Lawmakers Introduce Bill Pushing OSHA to Protect Workers Against Heat Stress

The measure would require employers to give workers paid breaks in cool spaces, access to water and training on how to respond to symptoms of heat illness.

A new bill in the House of Representatives would require the Occupational Safety and Health Administration (OSHA) to establish federal standards to protect workers in high heat environments.

Introduced by Reps. Judy Chu (D-California) and Raúl Grijalva (D-Arizona) Wednesday, the Asuncion Valdivia Heat Illness and Fatality Prevention Act would mandate that employers provide workers with paid breaks in cool spaces and access to water. The bill also envisions limitations on how long workers can be exposed to heat and training for employees on the risk factors of heat illness and proper procedures for responding to symptoms.

The bill is named for a man who died in 2004 after picking grapes for 10 hours straight in 105-degree temperatures in California. Following Valdivia’s death at age 53, Chu oversaw the passage of a bill in the California legislature that made it the first state to require paid shade and water breaks for people who work outside.

“Still, there’s no similar federal standard for workers indoors or out, and that leaves millions susceptible to the same fate as Asuncion,” Chu said in a press conference outside the Capitol last Wednesday. “I’m confident that if we bring this bill to the floor for a vote, all workers will benefit from safe conditions whenever they work in excessive heat environments, no matter where they live.”

Heat stress killed 783 workers and caused serious injuries to 69,374 others between 1992 and 2016, according to the Bureau of Labor Statistics. Grijalva criticized OSHA and the Department of Labor for not taking action on the issue, particularly in the face of rising temperatures due to climate change.

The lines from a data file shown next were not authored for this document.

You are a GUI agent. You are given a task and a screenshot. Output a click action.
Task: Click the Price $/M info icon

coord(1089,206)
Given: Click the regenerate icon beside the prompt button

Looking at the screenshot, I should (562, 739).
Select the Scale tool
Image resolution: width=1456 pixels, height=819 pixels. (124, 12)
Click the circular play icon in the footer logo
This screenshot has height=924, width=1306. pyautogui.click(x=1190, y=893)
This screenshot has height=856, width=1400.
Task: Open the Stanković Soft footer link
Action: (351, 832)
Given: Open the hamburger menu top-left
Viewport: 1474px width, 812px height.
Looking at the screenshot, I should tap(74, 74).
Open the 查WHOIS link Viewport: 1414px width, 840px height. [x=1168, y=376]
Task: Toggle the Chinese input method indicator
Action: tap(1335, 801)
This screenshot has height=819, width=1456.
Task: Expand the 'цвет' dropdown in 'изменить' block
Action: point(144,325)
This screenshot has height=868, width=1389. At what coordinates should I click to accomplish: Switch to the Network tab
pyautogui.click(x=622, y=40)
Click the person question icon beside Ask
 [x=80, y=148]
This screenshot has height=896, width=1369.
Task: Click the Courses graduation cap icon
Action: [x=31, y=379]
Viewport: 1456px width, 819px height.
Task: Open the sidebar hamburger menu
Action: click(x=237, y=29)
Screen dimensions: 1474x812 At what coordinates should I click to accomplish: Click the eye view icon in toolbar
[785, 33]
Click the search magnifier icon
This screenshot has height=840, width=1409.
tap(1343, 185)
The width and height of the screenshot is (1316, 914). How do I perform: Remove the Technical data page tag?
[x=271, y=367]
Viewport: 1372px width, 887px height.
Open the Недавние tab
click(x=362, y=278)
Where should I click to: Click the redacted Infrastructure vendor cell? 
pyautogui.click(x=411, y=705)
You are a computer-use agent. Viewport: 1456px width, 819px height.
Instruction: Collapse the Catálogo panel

“Although this administration has turned its back on climate change and refuses to accept it … the reality is very much here,” Grijalva said.

The bill already received a hearing from the House Workforce Protections Subcommittee on Thursday. OSHA has not issued a statement on the legislation, though it was at the center of criticism levied by advocates on Wednesday.

Robert Weissman, president of consumer advocacy organization Public Citizen, said that he and over 130 other groups petitioned the Trump administration to adopt a heat stress standard but heard “radio silence” in return.

“As bad as things have been, they’re about to get dramatically worse as the climate crisis continues to worsen and spin out of control,” Weissman said during the press conference. “We have to act.”